It's far better to use fill-in flash.

Fill the frame People shots vary from close up head-shots to full-length. Take advantage of a wall, post or any other means of steadying support. For example, branches of a tree in the foreground, a building in the middle ground and mountains in the background assist the eye by drawing it from one element to the next. Use the frame of a doorway, arch, or trees to emphasize the main subject. Compensate by reducing the aperture size by 1 to 2 F-stops. In outdoor portraits, avoid direct sunlight into the subject's eyes causing squinting. But some of the best shots are often taken as the sun breaks through a cloud sky, particularly just after a storm. In this way you can look directly at and talk to your model.

Add scale When taking a photograph, you are there, experiencing the surroundings. Position points of interest or areas of colour a third of the way up, and/or along the frame. To see true results, use transparency film.

Stop down If you take a shot of a scene with extreme light contrasts, such as a snow-capped mountain between dark cliffs, the mountain is likely to look washed out or have even disappeared when the picture is printed. Taking a shot of a crowded street or children playing can also add interesting movement, if taken at a relatively slow speed. But for the person who sees only the finished picture, it's difficult to judge scale. This cannot be automatically corrected during processing - you get what you shoot. Use both hands, rest your elbows on your chest and hold your breath as you release the shutter. If you use a digital camera you can check the result immediately and re-shoot until you get the effect you're looking for. If you're lucky and have the patience to wait, the sun may strike just the right spot in the scene to make a perfect picture. When using a lens with a long focal length, choose a shutter speed at least as fast as the focal length. You'll need a slow film and a small aperture if it's a bright day. Use a tripod and remote shutter release.

Portraits For close-up shots, use linsheng a lens with a focal length of about 100 mm to keep the face in its normal proportions. A garden may be interesting if you're taking a portrait of a gardener, but otherwise concentrate on the subject and keep the picture uncluttered.

with a winding road leading to an interesting tree, mountain or building etc. For example if the focal length is 100 mm, set the shutter speed to at least 1/100 sec. Putting a point of interest dead centre usually makes for a dull picture.
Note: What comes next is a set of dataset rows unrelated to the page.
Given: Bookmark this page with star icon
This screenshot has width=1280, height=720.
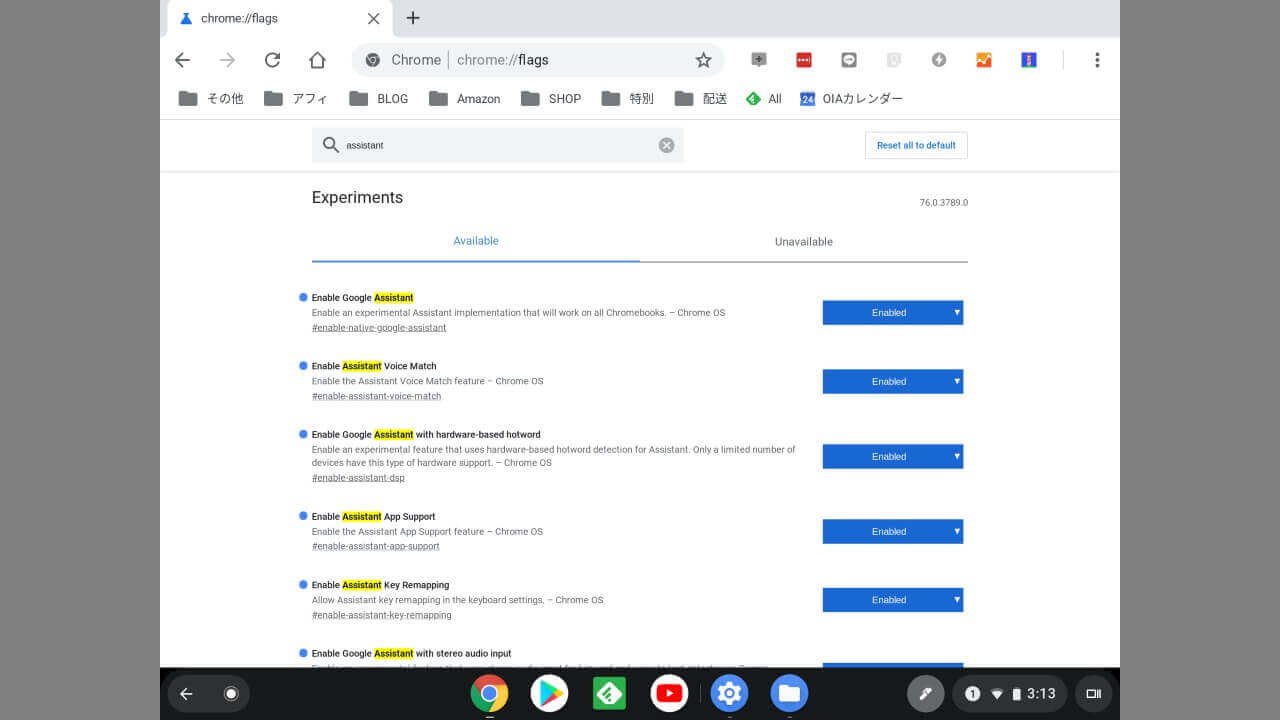Looking at the screenshot, I should coord(703,60).
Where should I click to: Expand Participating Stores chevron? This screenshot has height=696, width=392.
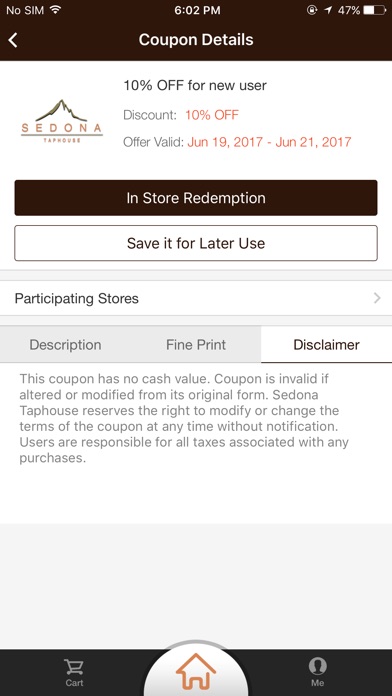377,298
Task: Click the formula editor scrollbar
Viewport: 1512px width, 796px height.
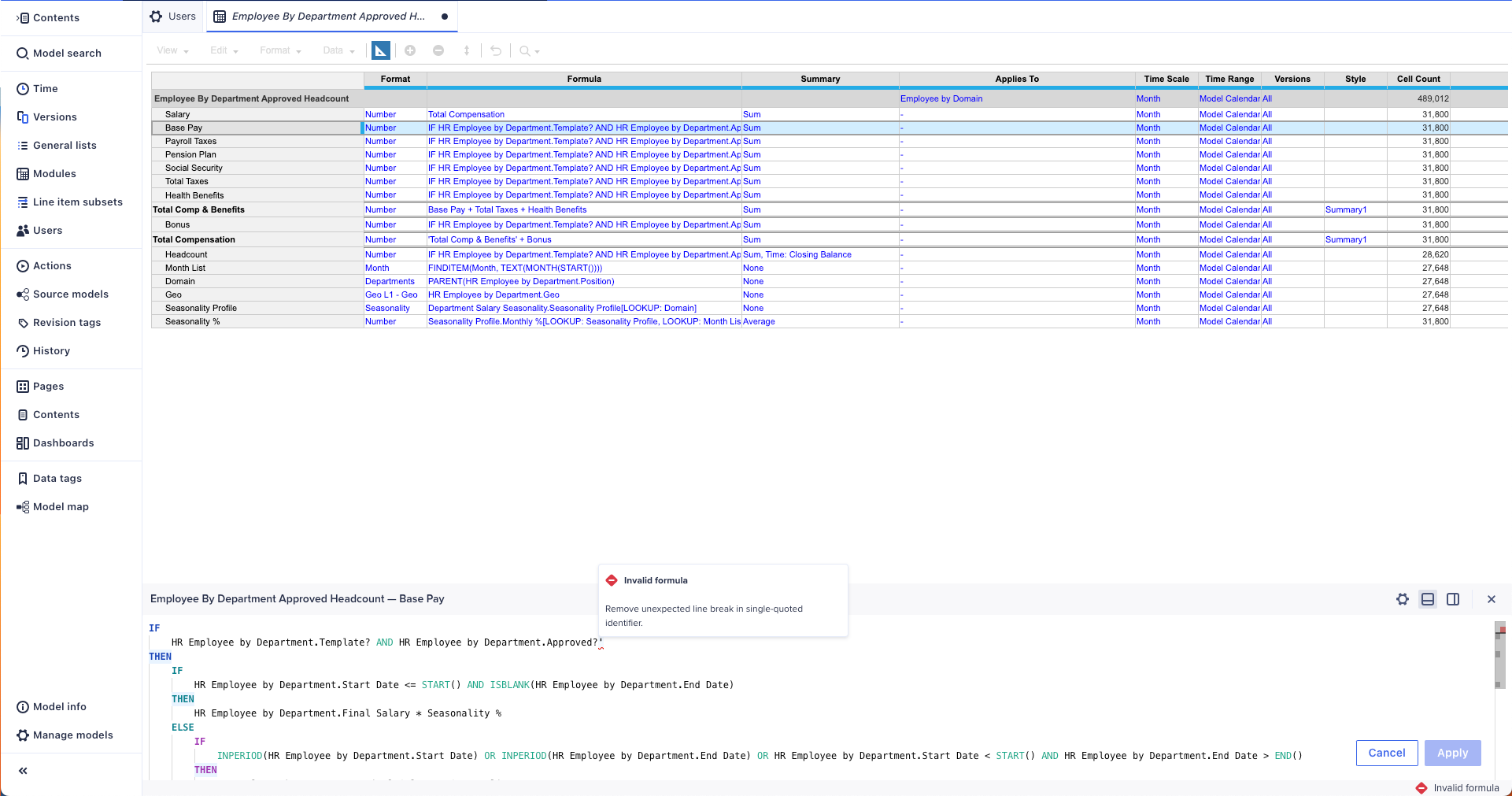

Composition As a basic guide, use the "rule of thirds". This applies to all subjects, including still life, not just people.

Avoid camera shake Hold the camera steady. Focus on the eyes, because this is where we normally look. Try to lead the eye through the picture e. Experiment with exposure times of about 1/15 to 1/60 sec. These elements add impact.

Add movement Add movement to a still photograph. It also provides space between you and your model and is therefore less intrusive. Use a tripod for shutter speeds of less than 1/60 sec. A waterfall will look as if it is flowing if you use a tripod and an exposure of 1 to 2 seconds. Whatever you choose, fill the frame with your subject, don't leave lots of space around them unless it adds information. Using a tripod means the surroundings will stay sharp, enhancing the feeling of movement. A wide angle lens can extend this perspective, whilst a long focal-length can compress it. Try and find a main point of interest, even in a landscape and exclude the unnecessary. This helps to put your model at ease and draw out his or her character. Choose a wide aperture to reduce the depth of field and blur any disturbing background elements. For outdoor shots, the best light is found during the first two and last two hours of the day, when the sun strikes at a low angle. However, this does not help if you are experimenting, or want to deliberately under or overexpose.

Experiment When using negative film and commercial printing, photographs are automatically corrected as far as possible to produce "normal" exposure and colour. That memory will remain with you. Less is usually more.

Use light Light is the photographer's paint brush. A towering cliff, a high waterfall or vast beach, for example, have no dimension unless seen against something of a recognizable size, such as a person or building. Elements that are too dark (underexposed) can be corrected with printing, but elements that are too light (overexposed) are lost forever.

Give depth Depth adds a three-dimensional feel to a flat picture.